Update the records below by changing every "search" to "lookup" and keeping all other text the same. Leave the pictures out of your answer.

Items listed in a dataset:
══════

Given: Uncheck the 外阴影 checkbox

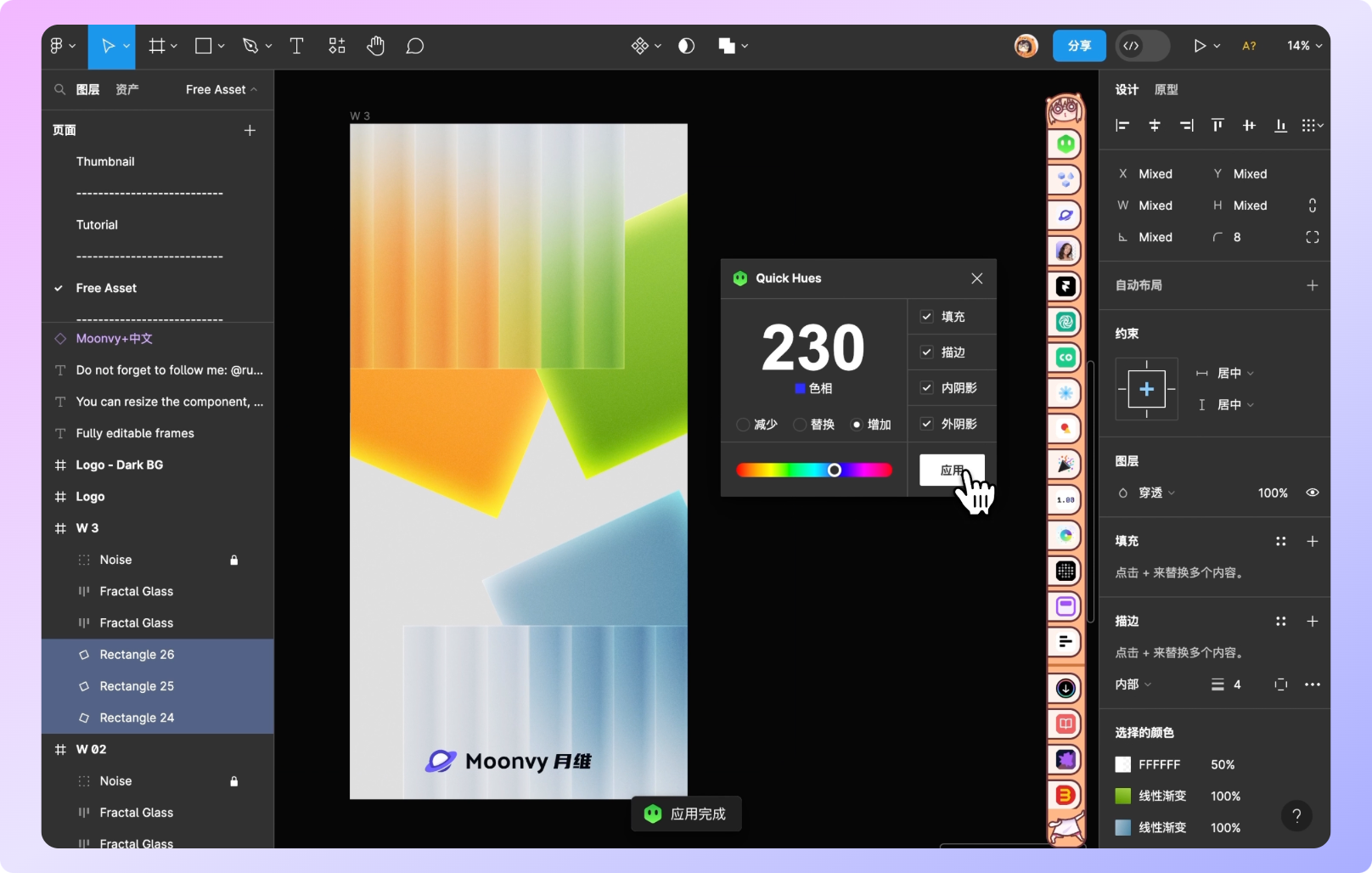Looking at the screenshot, I should click(927, 424).
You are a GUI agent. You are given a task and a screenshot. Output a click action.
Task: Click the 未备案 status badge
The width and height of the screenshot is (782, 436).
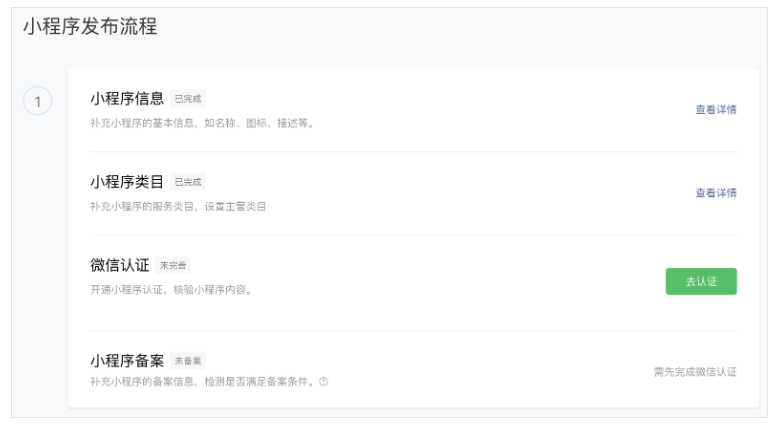pyautogui.click(x=188, y=361)

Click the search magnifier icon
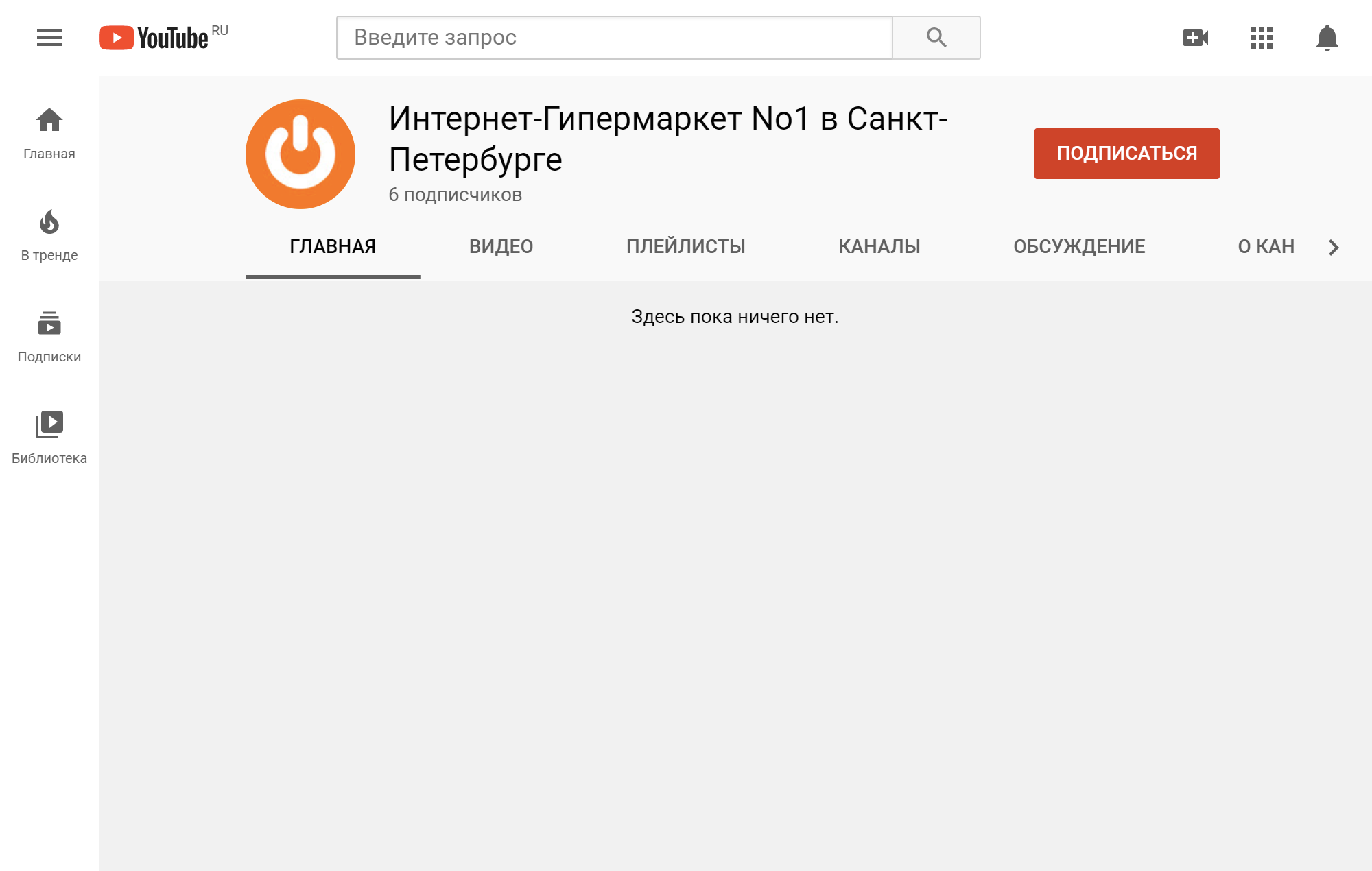pyautogui.click(x=935, y=37)
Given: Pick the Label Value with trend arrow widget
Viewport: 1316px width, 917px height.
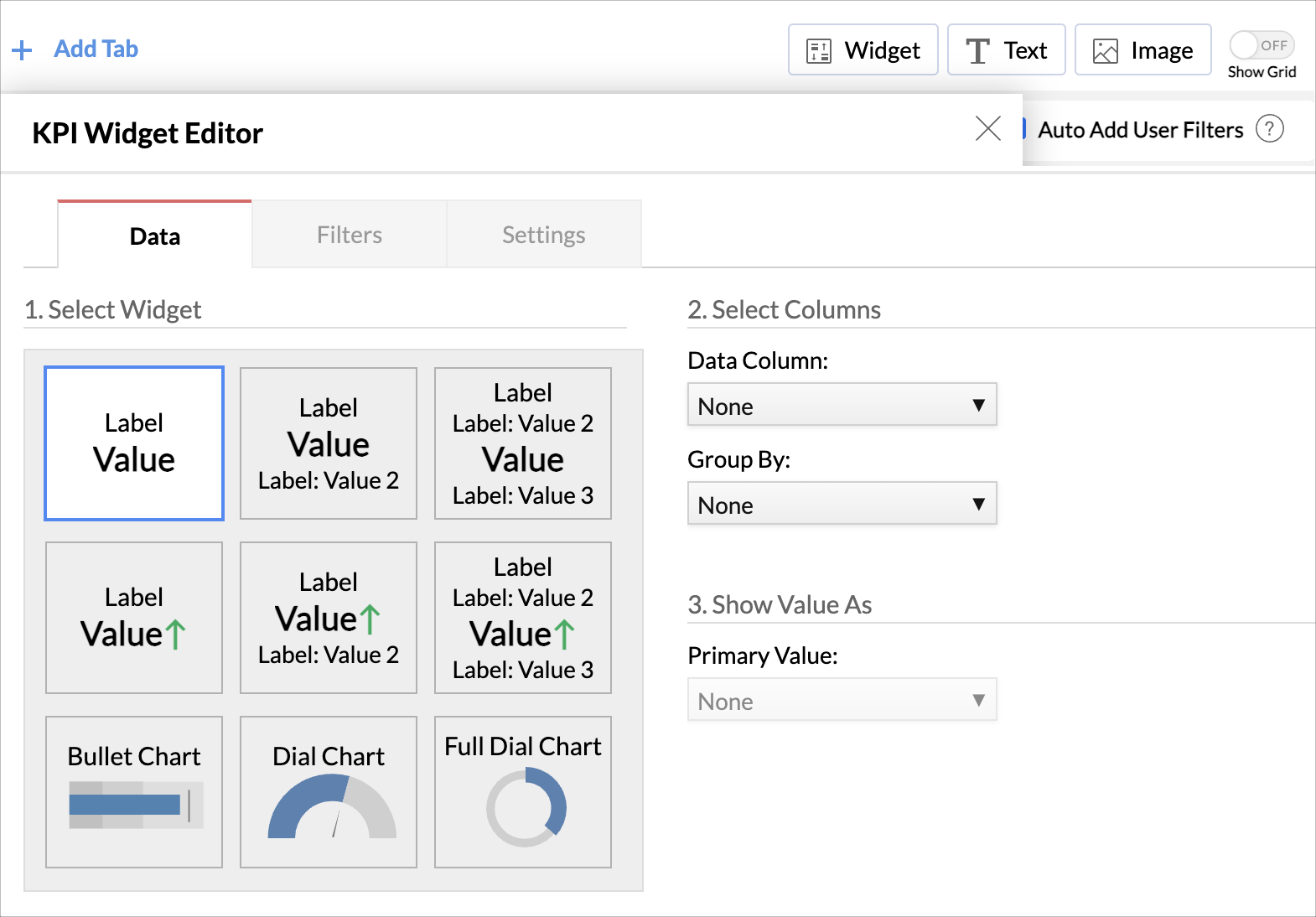Looking at the screenshot, I should [x=134, y=618].
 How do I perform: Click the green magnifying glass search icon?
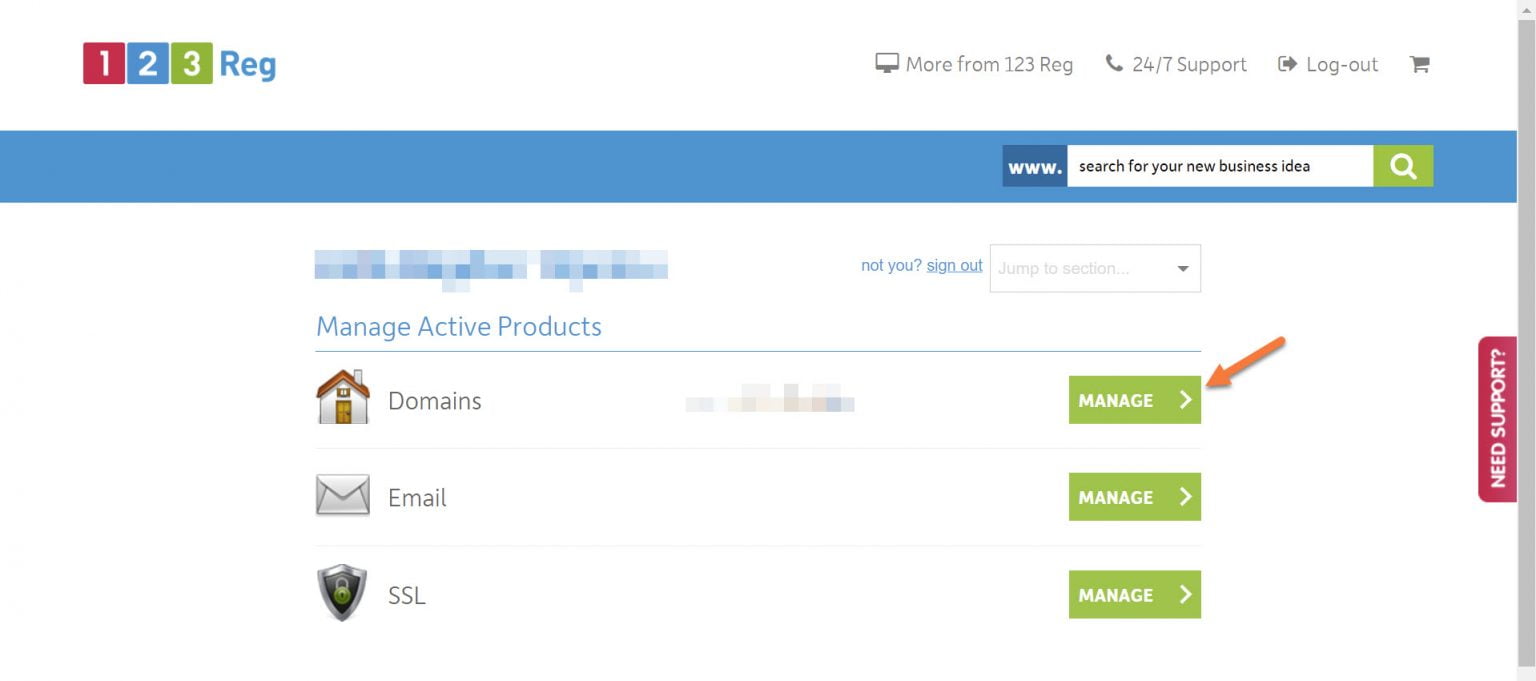click(1402, 166)
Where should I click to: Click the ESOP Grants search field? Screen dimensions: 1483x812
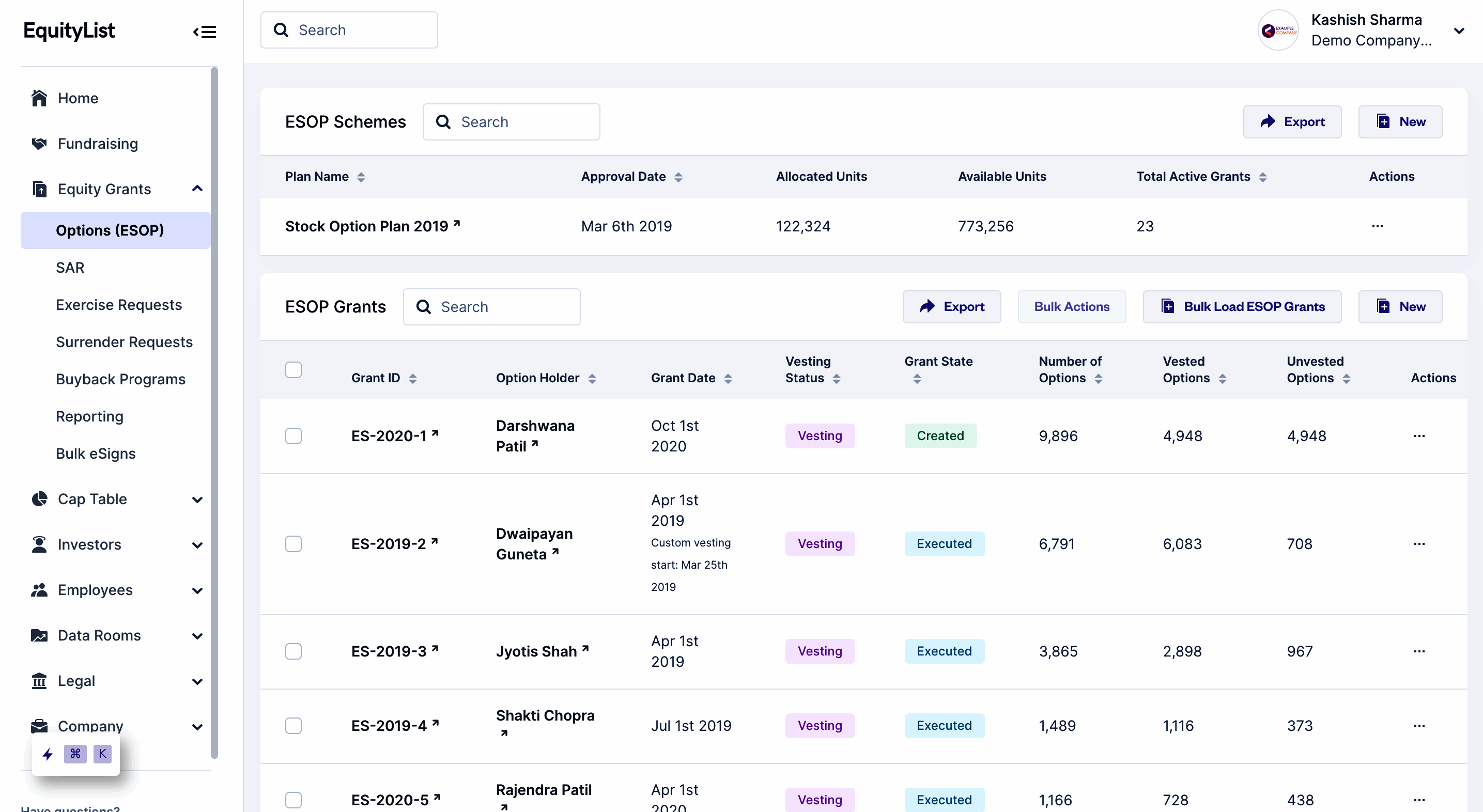pyautogui.click(x=492, y=306)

══════

# FINISHED TASK
Given: Uncheck the 外阴影 checkbox

Looking at the screenshot, I should click(927, 424).
You are a GUI agent. You are given a task and a screenshot. Output a click action.
Task: Click the 未备案 status badge
The width and height of the screenshot is (782, 436).
pyautogui.click(x=188, y=361)

Click the lookup magnifier icon
pyautogui.click(x=935, y=37)
Given: Pick the Label Value with trend arrow widget
Viewport: 1316px width, 917px height.
Looking at the screenshot, I should [x=134, y=618].
 How do I perform: Click the green magnifying glass lookup icon?
click(1402, 166)
Where should I click to: Click the ESOP Grants lookup field? Screen dimensions: 1483x812
pyautogui.click(x=492, y=306)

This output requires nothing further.